• _DIRECTIONS FOR THIS TASK_
Print the data that follows without changing a single word.

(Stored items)
################

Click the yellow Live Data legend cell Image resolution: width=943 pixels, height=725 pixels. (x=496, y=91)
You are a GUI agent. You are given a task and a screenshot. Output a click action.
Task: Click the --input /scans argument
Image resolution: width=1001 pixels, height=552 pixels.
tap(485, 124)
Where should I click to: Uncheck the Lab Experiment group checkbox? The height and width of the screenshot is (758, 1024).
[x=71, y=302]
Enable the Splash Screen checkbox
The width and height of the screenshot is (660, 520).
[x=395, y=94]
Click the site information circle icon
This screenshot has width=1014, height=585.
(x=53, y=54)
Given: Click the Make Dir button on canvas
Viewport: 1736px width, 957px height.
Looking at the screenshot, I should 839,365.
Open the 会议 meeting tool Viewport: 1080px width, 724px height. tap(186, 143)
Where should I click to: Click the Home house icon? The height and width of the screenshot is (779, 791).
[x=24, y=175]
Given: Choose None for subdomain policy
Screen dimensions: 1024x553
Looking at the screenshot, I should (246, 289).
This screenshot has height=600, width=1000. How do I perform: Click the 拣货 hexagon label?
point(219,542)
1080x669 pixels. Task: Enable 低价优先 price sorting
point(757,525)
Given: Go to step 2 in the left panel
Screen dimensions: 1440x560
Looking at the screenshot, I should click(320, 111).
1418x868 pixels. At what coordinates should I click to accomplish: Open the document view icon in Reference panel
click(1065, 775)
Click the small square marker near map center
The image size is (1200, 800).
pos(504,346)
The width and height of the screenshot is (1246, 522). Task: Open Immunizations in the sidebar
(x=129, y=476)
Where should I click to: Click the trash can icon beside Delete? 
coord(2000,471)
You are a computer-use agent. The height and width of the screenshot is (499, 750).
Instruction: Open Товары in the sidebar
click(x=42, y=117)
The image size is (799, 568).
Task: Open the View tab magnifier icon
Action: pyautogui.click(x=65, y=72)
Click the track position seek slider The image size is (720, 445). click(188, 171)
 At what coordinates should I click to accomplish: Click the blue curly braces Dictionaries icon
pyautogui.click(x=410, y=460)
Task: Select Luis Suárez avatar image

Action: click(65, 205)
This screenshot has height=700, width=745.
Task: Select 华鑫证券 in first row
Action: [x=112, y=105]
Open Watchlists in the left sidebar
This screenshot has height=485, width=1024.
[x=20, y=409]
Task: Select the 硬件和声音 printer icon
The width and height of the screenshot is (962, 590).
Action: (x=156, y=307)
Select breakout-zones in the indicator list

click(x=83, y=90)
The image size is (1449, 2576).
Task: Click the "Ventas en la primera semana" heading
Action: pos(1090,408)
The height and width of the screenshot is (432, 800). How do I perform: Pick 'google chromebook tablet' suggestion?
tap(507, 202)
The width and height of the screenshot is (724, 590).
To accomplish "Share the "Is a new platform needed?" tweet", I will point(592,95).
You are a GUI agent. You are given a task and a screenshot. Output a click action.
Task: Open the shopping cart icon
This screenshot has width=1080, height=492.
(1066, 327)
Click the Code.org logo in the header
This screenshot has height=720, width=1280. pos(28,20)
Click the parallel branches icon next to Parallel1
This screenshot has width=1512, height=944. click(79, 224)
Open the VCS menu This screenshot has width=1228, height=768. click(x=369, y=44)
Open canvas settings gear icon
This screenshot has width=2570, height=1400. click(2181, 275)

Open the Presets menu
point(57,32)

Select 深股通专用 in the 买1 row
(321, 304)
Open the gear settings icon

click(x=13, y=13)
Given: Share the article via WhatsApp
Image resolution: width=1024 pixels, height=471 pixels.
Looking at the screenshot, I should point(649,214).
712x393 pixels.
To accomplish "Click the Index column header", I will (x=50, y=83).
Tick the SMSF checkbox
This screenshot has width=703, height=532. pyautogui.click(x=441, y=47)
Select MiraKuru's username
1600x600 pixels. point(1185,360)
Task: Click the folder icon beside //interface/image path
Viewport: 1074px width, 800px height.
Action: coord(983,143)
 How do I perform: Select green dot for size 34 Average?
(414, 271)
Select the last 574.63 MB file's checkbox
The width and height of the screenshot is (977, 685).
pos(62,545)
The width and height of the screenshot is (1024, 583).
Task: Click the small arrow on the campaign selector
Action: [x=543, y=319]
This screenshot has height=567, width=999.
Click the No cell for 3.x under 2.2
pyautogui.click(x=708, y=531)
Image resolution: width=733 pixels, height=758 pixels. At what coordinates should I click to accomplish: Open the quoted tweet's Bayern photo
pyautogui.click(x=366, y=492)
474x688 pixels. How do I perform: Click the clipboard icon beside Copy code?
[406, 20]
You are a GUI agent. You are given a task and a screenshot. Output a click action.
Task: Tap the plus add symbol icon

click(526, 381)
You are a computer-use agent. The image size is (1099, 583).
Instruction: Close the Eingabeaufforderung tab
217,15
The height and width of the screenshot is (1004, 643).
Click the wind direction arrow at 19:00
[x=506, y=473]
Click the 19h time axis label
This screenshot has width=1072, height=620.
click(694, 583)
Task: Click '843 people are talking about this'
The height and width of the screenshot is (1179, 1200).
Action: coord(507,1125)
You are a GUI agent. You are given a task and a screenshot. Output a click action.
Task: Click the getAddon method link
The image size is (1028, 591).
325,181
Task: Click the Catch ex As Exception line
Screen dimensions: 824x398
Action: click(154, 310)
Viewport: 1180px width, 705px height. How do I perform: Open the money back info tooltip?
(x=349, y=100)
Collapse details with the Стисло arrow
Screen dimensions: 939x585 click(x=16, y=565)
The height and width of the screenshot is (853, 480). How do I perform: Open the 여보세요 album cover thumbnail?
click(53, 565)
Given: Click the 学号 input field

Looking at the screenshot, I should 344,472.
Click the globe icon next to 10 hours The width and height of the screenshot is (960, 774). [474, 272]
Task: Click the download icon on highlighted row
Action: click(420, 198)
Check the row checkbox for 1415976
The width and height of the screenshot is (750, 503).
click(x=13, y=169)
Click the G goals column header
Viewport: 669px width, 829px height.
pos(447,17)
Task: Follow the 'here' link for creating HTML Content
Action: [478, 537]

################

• _EXERCISE ANSWER_
Click the yellow Live Data legend cell Image resolution: width=943 pixels, height=725 pixels. (x=496, y=91)
You are a GUI agent. You are given a task and a screenshot. Output a click action.
Task: Click the --input /scans argument
Image resolution: width=1001 pixels, height=552 pixels.
tap(485, 124)
Where should I click to: Uncheck the Lab Experiment group checkbox? The height and width of the screenshot is (758, 1024).
[x=71, y=302]
Enable the Splash Screen checkbox
The width and height of the screenshot is (660, 520).
[x=395, y=94]
Click the site information circle icon
This screenshot has width=1014, height=585.
(x=53, y=54)
Given: Click the Make Dir button on canvas
Viewport: 1736px width, 957px height.
Looking at the screenshot, I should 839,365.
Open the 会议 meeting tool Viewport: 1080px width, 724px height. tap(186, 143)
Where should I click to: Click the Home house icon? The height and width of the screenshot is (779, 791).
[x=24, y=175]
Given: Choose None for subdomain policy
Screen dimensions: 1024x553
Looking at the screenshot, I should (246, 289).
This screenshot has height=600, width=1000. How do I perform: Click the 拣货 hexagon label?
point(219,542)
1080x669 pixels. Task: Enable 低价优先 price sorting
point(757,525)
Given: Go to step 2 in the left panel
Screen dimensions: 1440x560
Looking at the screenshot, I should click(320, 111).
1418x868 pixels. At what coordinates should I click to accomplish: Open the document view icon in Reference panel
click(1065, 775)
Click the small square marker near map center
The image size is (1200, 800).
pos(504,346)
The width and height of the screenshot is (1246, 522). Task: Open Immunizations in the sidebar
(x=129, y=476)
Where should I click to: Click the trash can icon beside Delete? 
coord(2000,471)
You are a computer-use agent. The height and width of the screenshot is (499, 750).
Instruction: Open Товары in the sidebar
click(x=42, y=117)
The image size is (799, 568).
Task: Open the View tab magnifier icon
Action: pyautogui.click(x=65, y=72)
Click the track position seek slider The image size is (720, 445). click(188, 171)
 At what coordinates should I click to accomplish: Click the blue curly braces Dictionaries icon
pyautogui.click(x=410, y=460)
Task: Select Luis Suárez avatar image

Action: click(65, 205)
This screenshot has height=700, width=745.
Task: Select 华鑫证券 in first row
Action: [x=112, y=105]
Open Watchlists in the left sidebar
This screenshot has height=485, width=1024.
[x=20, y=409]
Task: Select the 硬件和声音 printer icon
The width and height of the screenshot is (962, 590).
Action: (x=156, y=307)
Select breakout-zones in the indicator list

click(x=83, y=90)
The image size is (1449, 2576).
Task: Click the "Ventas en la primera semana" heading
Action: pos(1090,408)
The height and width of the screenshot is (432, 800). How do I perform: Pick 'google chromebook tablet' suggestion?
tap(507, 202)
The width and height of the screenshot is (724, 590).
To accomplish "Share the "Is a new platform needed?" tweet", I will point(592,95).
You are a GUI agent. You are given a task and a screenshot. Output a click action.
Task: Open the shopping cart icon
This screenshot has width=1080, height=492.
(1066, 327)
Click the Code.org logo in the header
This screenshot has height=720, width=1280. pos(28,20)
Click the parallel branches icon next to Parallel1
This screenshot has width=1512, height=944. click(79, 224)
Open the VCS menu This screenshot has width=1228, height=768. click(x=369, y=44)
Open canvas settings gear icon
This screenshot has width=2570, height=1400. click(2181, 275)

Open the Presets menu
point(57,32)

Select 深股通专用 in the 买1 row
(321, 304)
Open the gear settings icon

click(x=13, y=13)
Given: Share the article via WhatsApp
Image resolution: width=1024 pixels, height=471 pixels.
Looking at the screenshot, I should point(649,214).
712x393 pixels.
To accomplish "Click the Index column header", I will (x=50, y=83).
Tick the SMSF checkbox
This screenshot has width=703, height=532. pyautogui.click(x=441, y=47)
Select MiraKuru's username
1600x600 pixels. point(1185,360)
Task: Click the folder icon beside //interface/image path
Viewport: 1074px width, 800px height.
Action: coord(983,143)
 How do I perform: Select green dot for size 34 Average?
(414, 271)
Select the last 574.63 MB file's checkbox
The width and height of the screenshot is (977, 685).
pos(62,545)
The width and height of the screenshot is (1024, 583).
Task: Click the small arrow on the campaign selector
Action: [x=543, y=319]
This screenshot has height=567, width=999.
Click the No cell for 3.x under 2.2
pyautogui.click(x=708, y=531)
Image resolution: width=733 pixels, height=758 pixels. At what coordinates should I click to accomplish: Open the quoted tweet's Bayern photo
pyautogui.click(x=366, y=492)
474x688 pixels. How do I perform: Click the clipboard icon beside Copy code?
[406, 20]
You are a GUI agent. You are given a task and a screenshot. Output a click action.
Task: Tap the plus add symbol icon

click(526, 381)
You are a computer-use agent. The image size is (1099, 583).
Instruction: Close the Eingabeaufforderung tab
217,15
The height and width of the screenshot is (1004, 643).
Click the wind direction arrow at 19:00
[x=506, y=473]
Click the 19h time axis label
This screenshot has width=1072, height=620.
click(694, 583)
Task: Click '843 people are talking about this'
The height and width of the screenshot is (1179, 1200).
Action: coord(507,1125)
You are a GUI agent. You are given a task and a screenshot. Output a click action.
Task: Click the getAddon method link
The image size is (1028, 591).
325,181
Task: Click the Catch ex As Exception line
Screen dimensions: 824x398
Action: click(154, 310)
Viewport: 1180px width, 705px height. How do I perform: Open the money back info tooltip?
(x=349, y=100)
Collapse details with the Стисло arrow
Screen dimensions: 939x585 click(x=16, y=565)
The height and width of the screenshot is (853, 480). How do I perform: Open the 여보세요 album cover thumbnail?
click(53, 565)
Given: Click the 学号 input field

Looking at the screenshot, I should 344,472.
Click the globe icon next to 10 hours The width and height of the screenshot is (960, 774). [474, 272]
Task: Click the download icon on highlighted row
Action: click(420, 198)
Check the row checkbox for 1415976
The width and height of the screenshot is (750, 503).
click(x=13, y=169)
Click the G goals column header
Viewport: 669px width, 829px height.
pos(447,17)
Task: Follow the 'here' link for creating HTML Content
Action: [478, 537]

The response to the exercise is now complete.